- EXTRACTED DATA -
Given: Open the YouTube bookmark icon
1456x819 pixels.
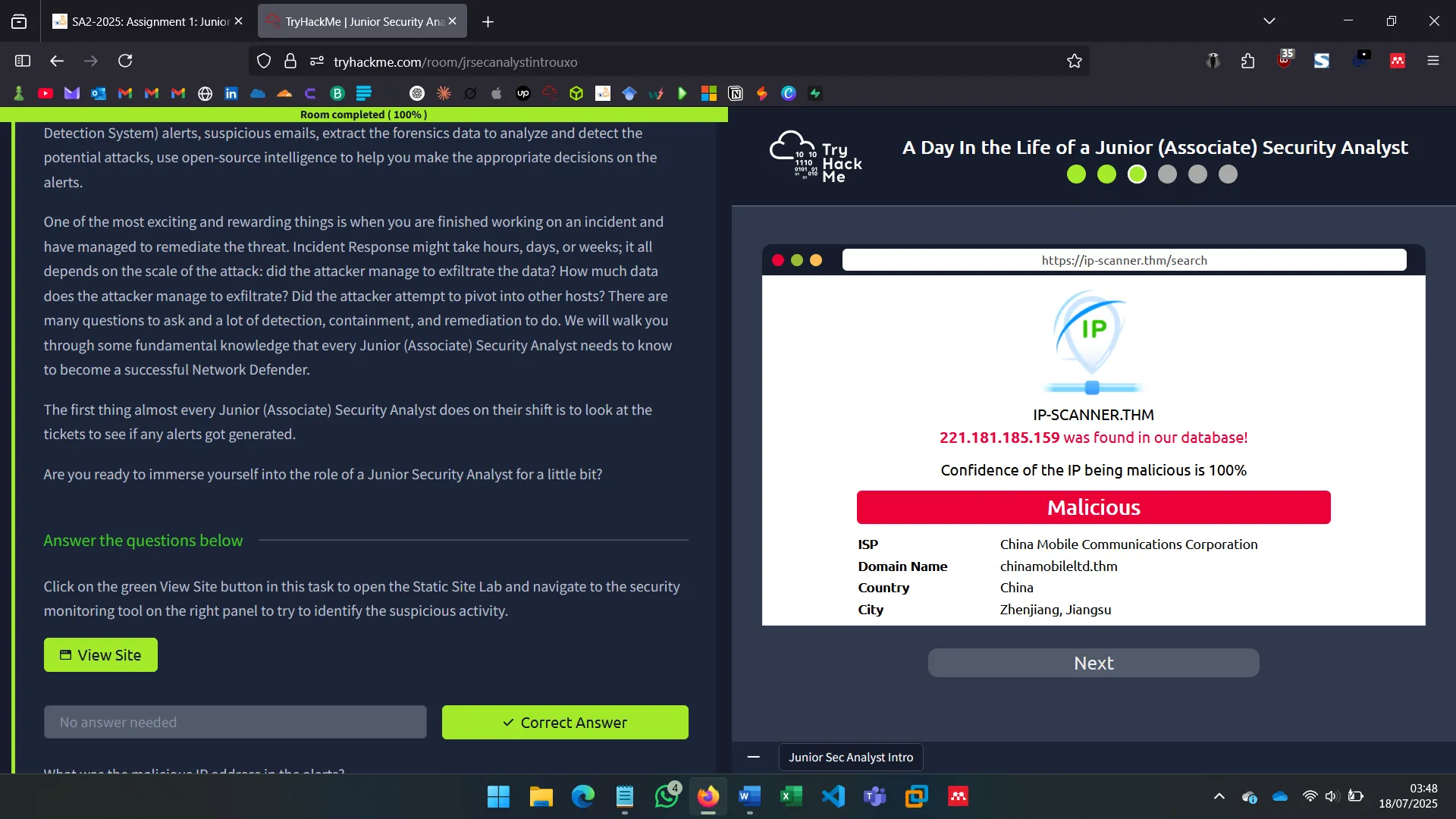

---

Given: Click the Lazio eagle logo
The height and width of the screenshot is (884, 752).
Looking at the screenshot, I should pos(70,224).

...

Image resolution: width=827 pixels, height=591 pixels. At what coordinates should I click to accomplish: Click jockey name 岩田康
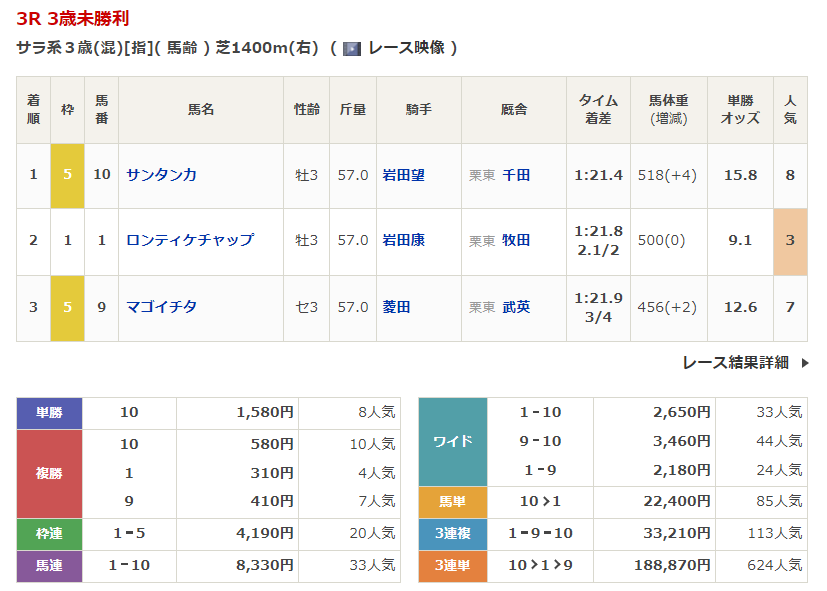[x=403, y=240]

- PROBLEM -
Return everything from the line containing "Image resolution: width=827" down to the line containing "[x=403, y=240]", both included, reproducing those lines exactly. Leave the pictures out of the answer.

- REPLY TO THE TASK -
Image resolution: width=827 pixels, height=591 pixels. At what coordinates should I click to accomplish: Click jockey name 岩田康
[x=403, y=240]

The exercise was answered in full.